● **Data provided**:
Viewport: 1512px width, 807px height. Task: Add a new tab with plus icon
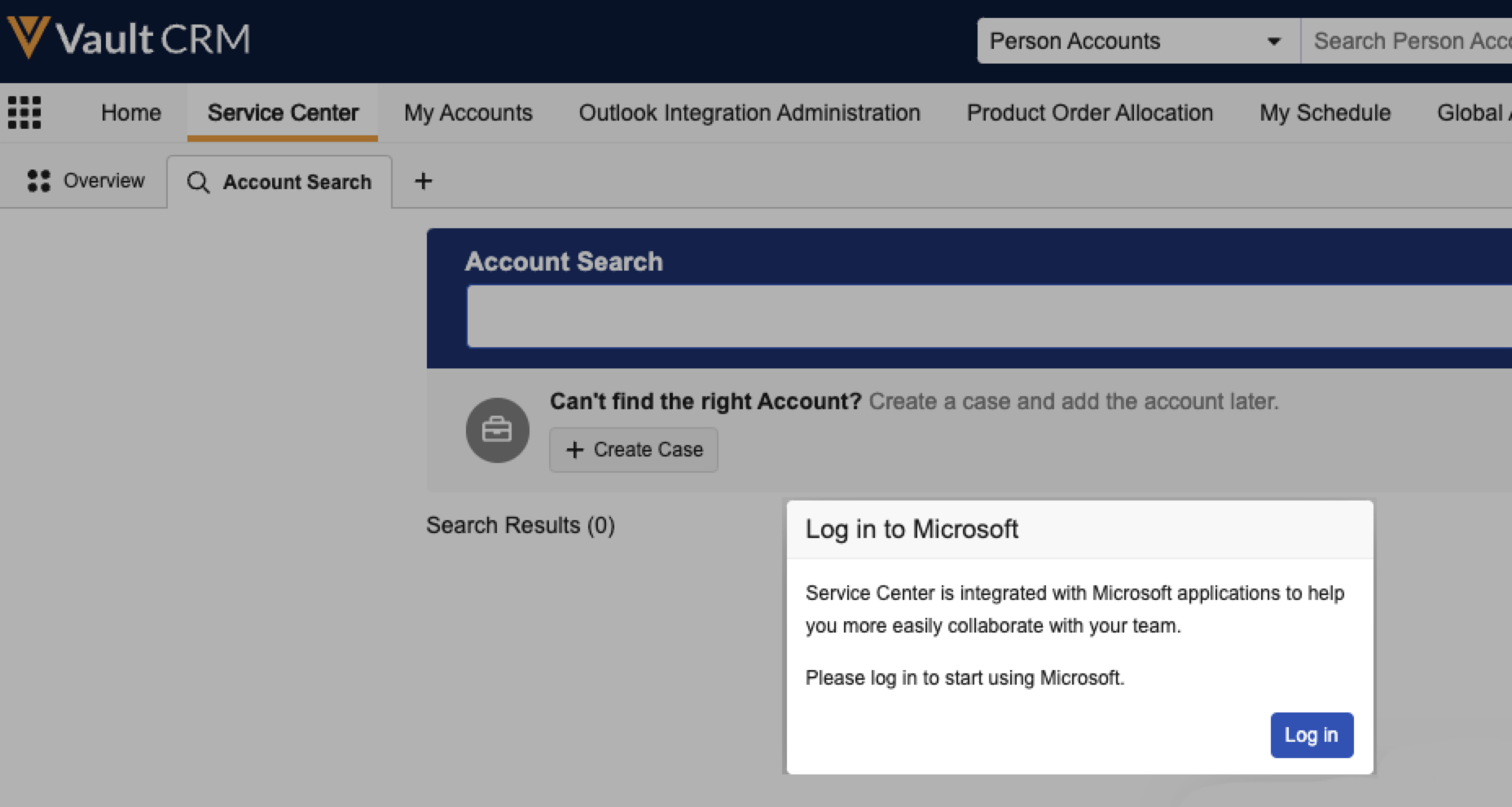pos(423,181)
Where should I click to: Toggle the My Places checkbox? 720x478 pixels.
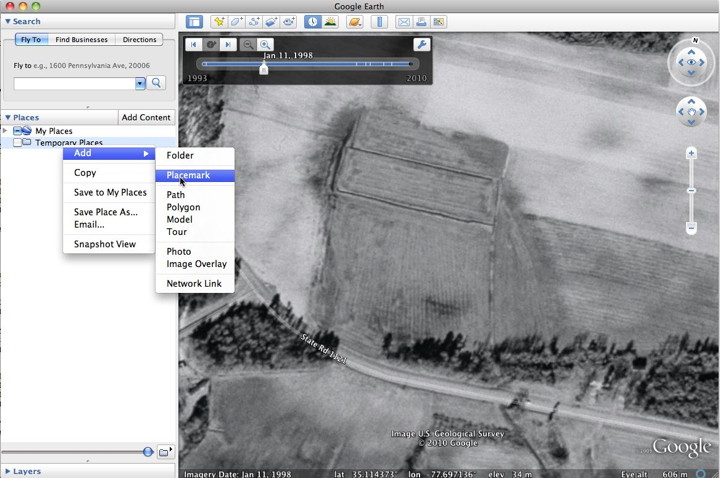tap(17, 131)
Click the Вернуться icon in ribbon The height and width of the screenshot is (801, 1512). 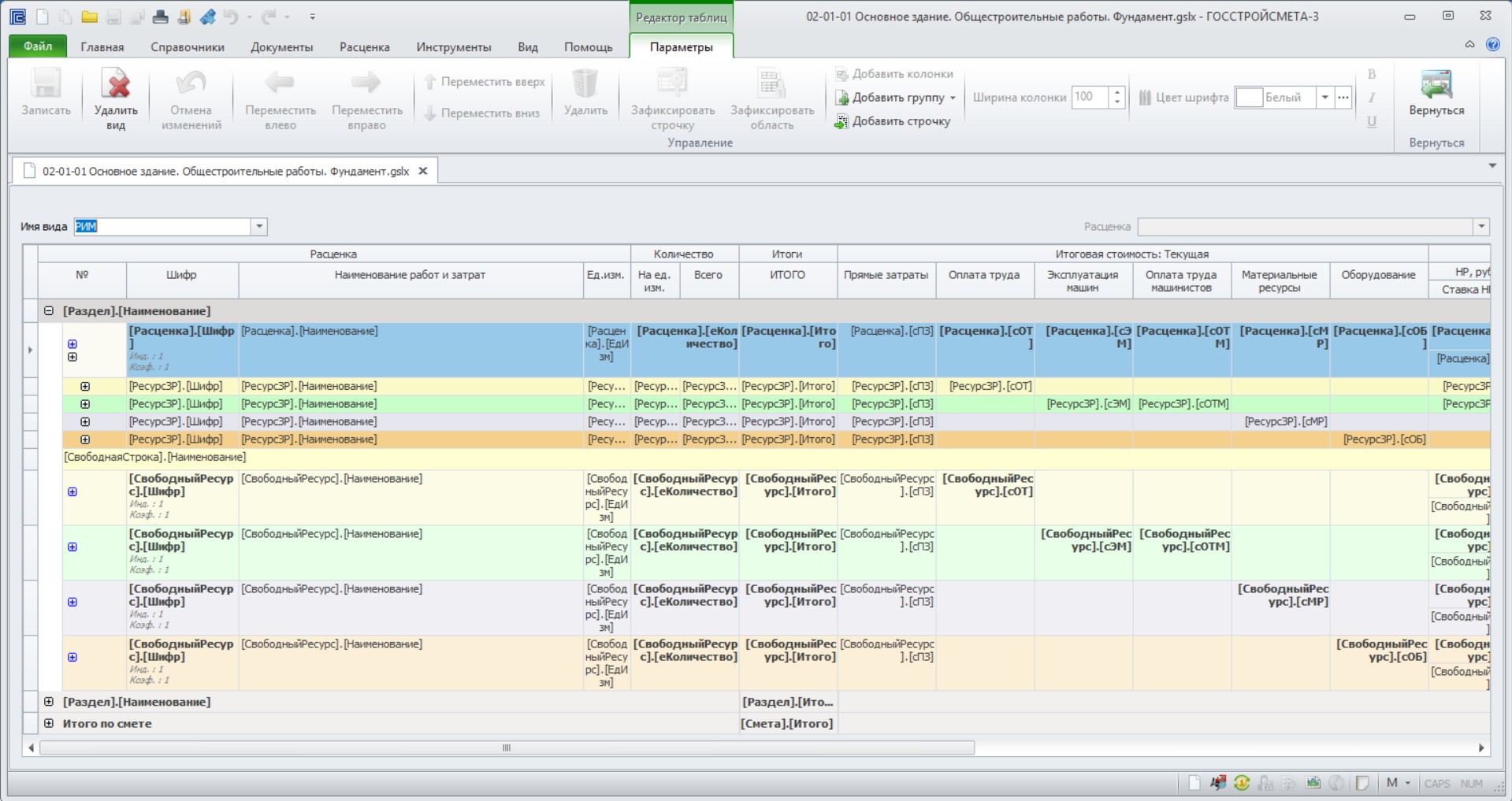click(1436, 84)
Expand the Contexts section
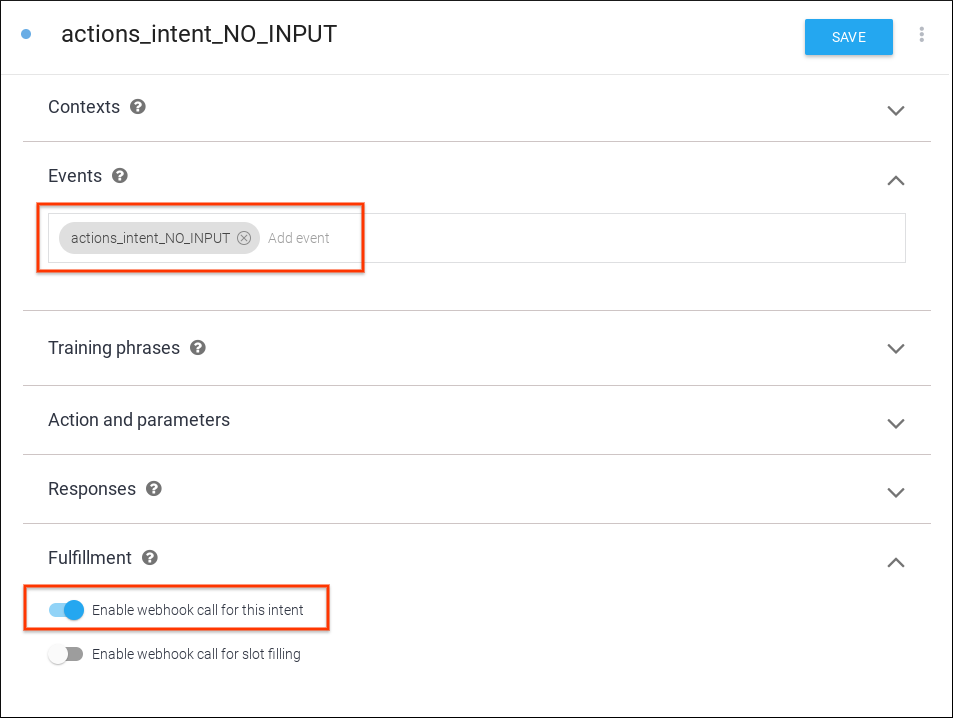The image size is (953, 718). tap(895, 110)
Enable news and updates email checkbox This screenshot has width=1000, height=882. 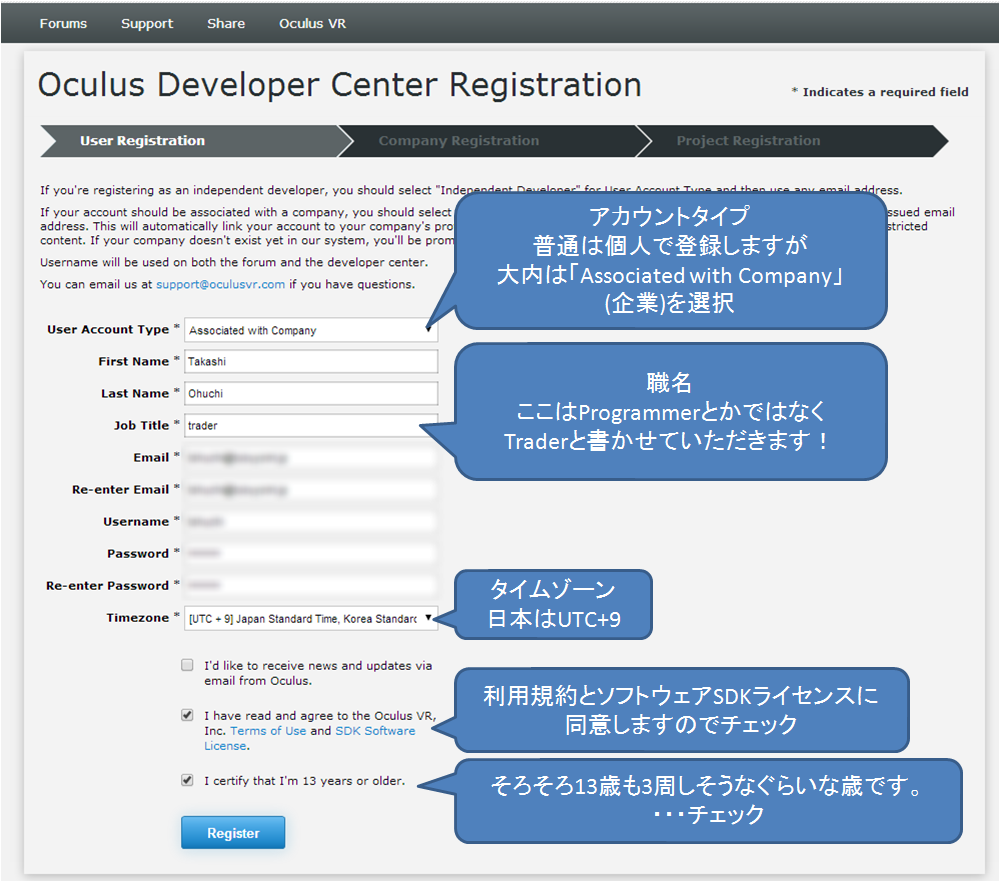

● **Work required**: Lines from the one holding "Expand the Contexts section" down to the last line of the entries above must be retyped exactly, inclusive of both, with no pictures and nothing else.

● **Solution**:
Expand the Contexts section
The image size is (953, 718). tap(895, 110)
Enable news and updates email checkbox This screenshot has width=1000, height=882. 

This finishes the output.